Я с интересом покосился на кувалду. На деревянную ручку была плотно насажена серебряная болванка весом килограмма четыре.

– Нравится? – спросил начальник темницы. – Магический молот! Рукоять – чистая осина! Лёгким прикосновением глушит любую нечисть.

Я перевёл взгляд на окаменевшего демона. На его голове виднелся отчётливый отпечаток кувалды. Да уж, бля, волшебство!

Начальник темницы озабоченно осмотрел дыру в стене.

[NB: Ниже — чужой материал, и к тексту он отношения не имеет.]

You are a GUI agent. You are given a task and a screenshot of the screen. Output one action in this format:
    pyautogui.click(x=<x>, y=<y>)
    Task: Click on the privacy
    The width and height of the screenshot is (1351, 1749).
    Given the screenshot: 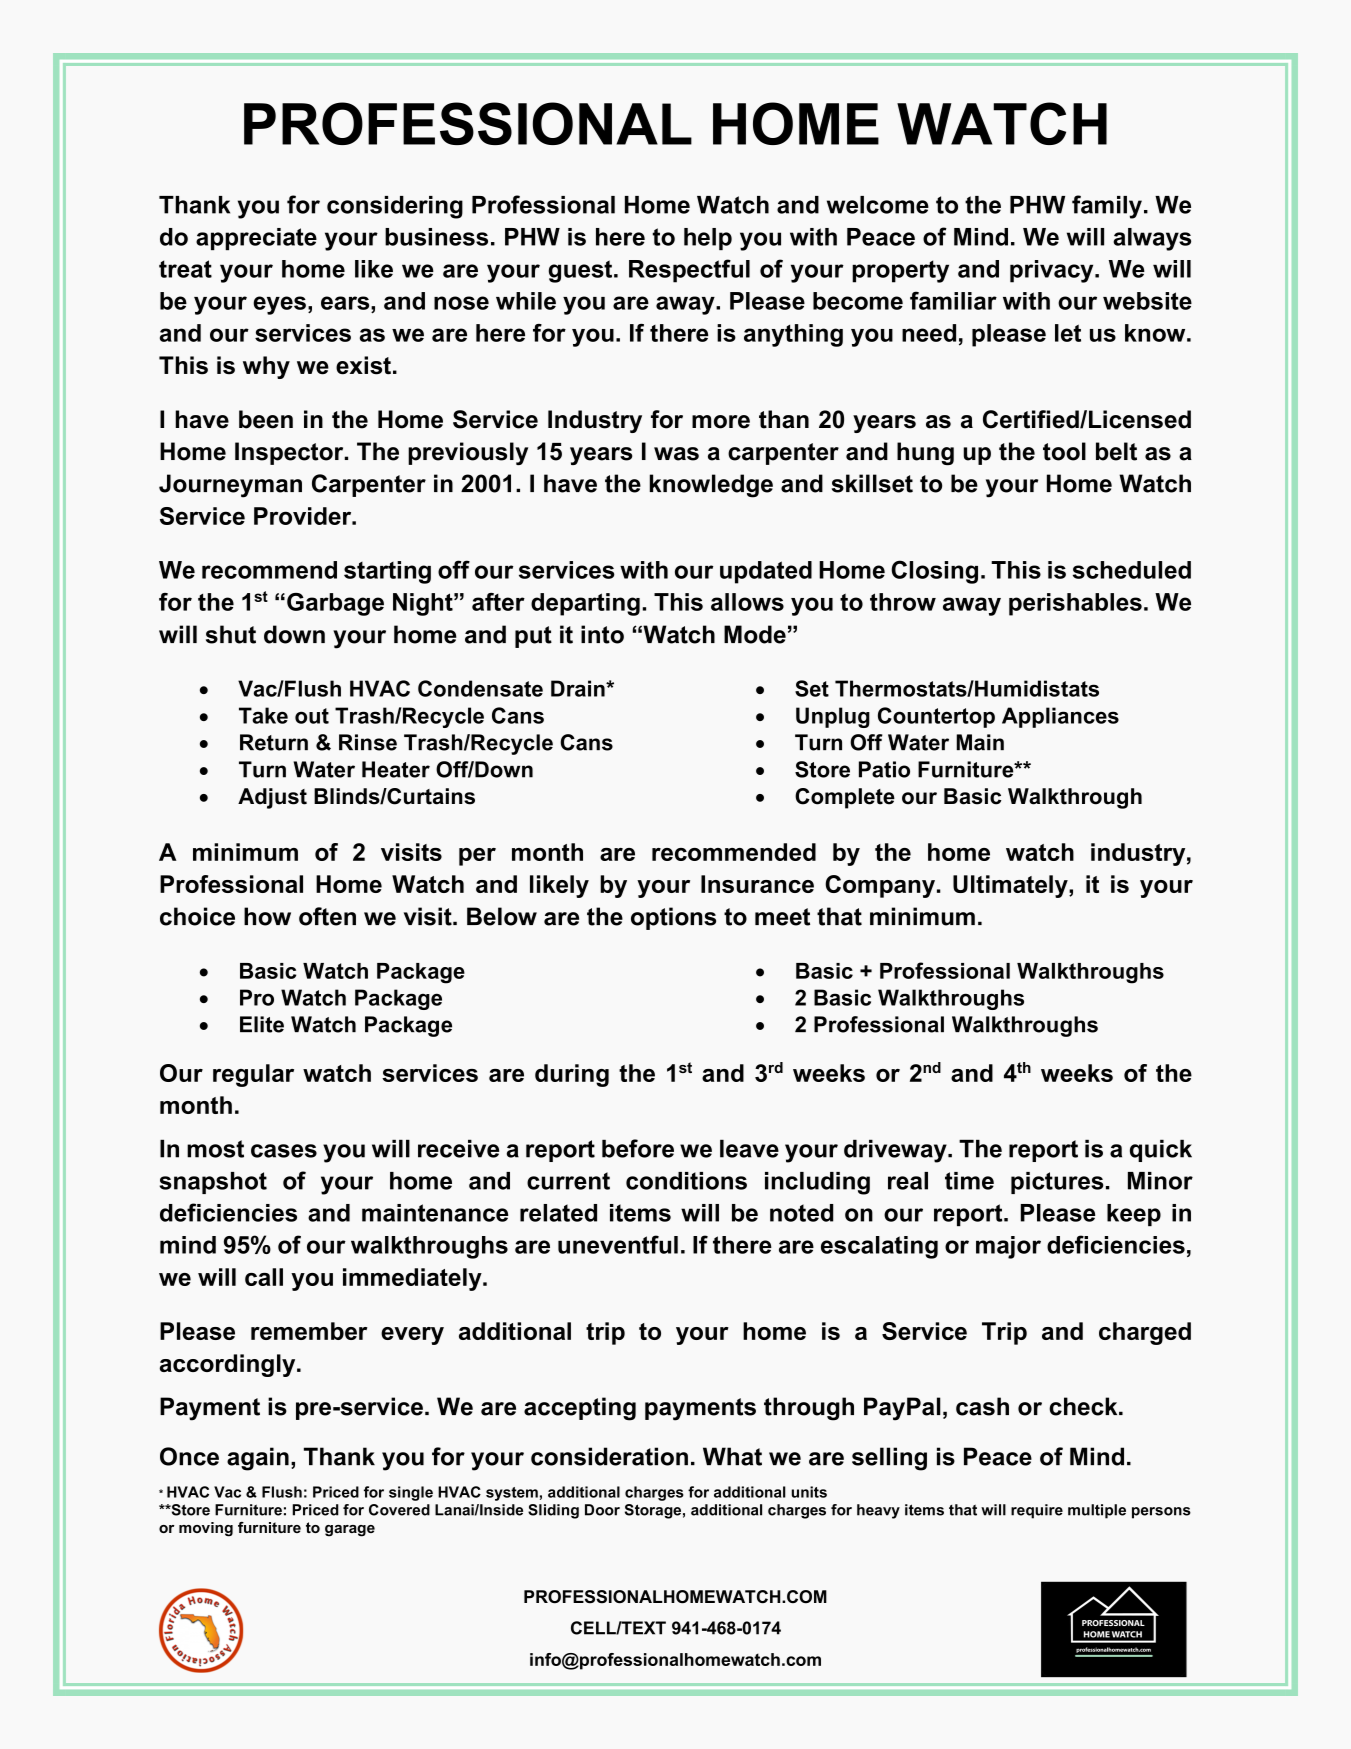 What is the action you would take?
    pyautogui.click(x=1053, y=271)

– Ремонта на двадцать золотых, не меньше, – проворчал он. – А казначей опять сметы урезал. Жаба жадная! Вот бы к нему в сокровищницу этого демона выпустить! Перестал бы на темнице экономить. Хотя… Можно демона из дыры не вынимать! Растворчиком обмажем, оштукатурим, и порядок! А? Как думаешь, Немой?

Я думал только о том, как мне хочется спать!

– Ладно, Немой, ты отдыхай! – сказал начальник темницы. – Тебе ещё утром с Сытиным разговаривать. А это, брат – трудное дело! Смотри, не ври ему. Он людей насквозь видит.

За стеной было тихо. Демонов то ли увели, то ли плотно упаковали в смирительные рубашки. Я растянулся на койке. Мыш повозился под кроватью, потом мягко прыгнул на матрас и устроился рядом. Я уставился в потолок, и перед глазами опять поплыли странные картинки.


***

– Мать твоя знахарка была. Колдунья. Никого не боялась – ни богов, ни нечистой силы.

Дед Никей смеётся надтреснутым хохотком. Немой, раскрыв рот, смотрит на деда. Дед никогда его не бьёт, и часто с ним разговаривает. Вот и сейчас рассказывает о матери, которую Немой помнит уже плохо.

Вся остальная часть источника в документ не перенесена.